[Stored items]
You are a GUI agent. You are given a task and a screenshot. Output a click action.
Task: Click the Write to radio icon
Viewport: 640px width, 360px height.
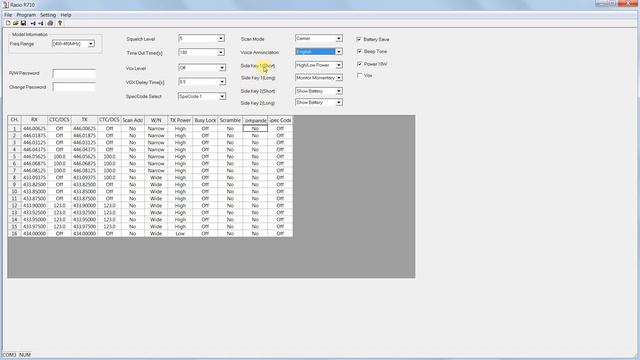41,23
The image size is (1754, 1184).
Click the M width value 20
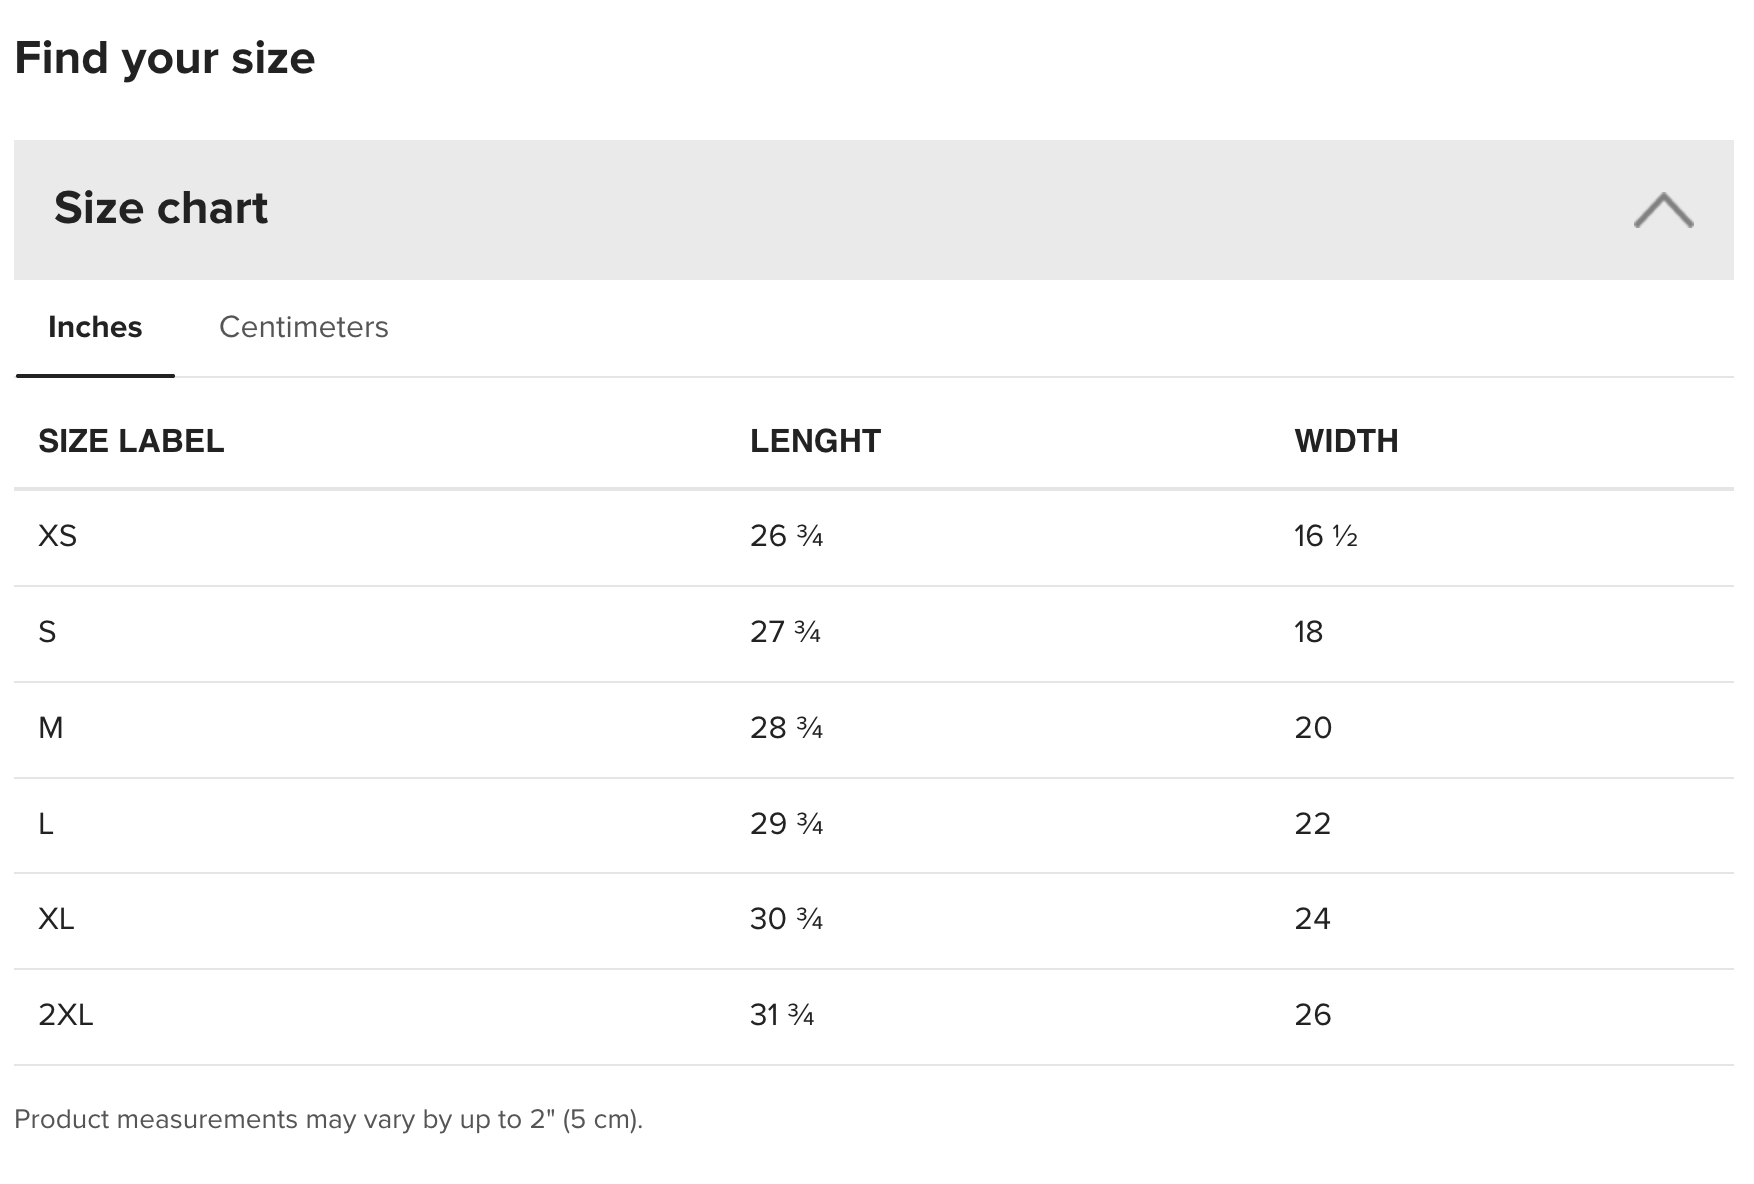click(1313, 728)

Brief: The answer is the complete set of records, copied exactly, with pictures omitted.

Result of this task:
You are a GUI agent. You are given a task and a screenshot. Output a click action.
Task: Click the Write to radio icon
Viewport: 640px width, 360px height.
41,23
The image size is (1754, 1184).
Click the M width value 20
click(1313, 728)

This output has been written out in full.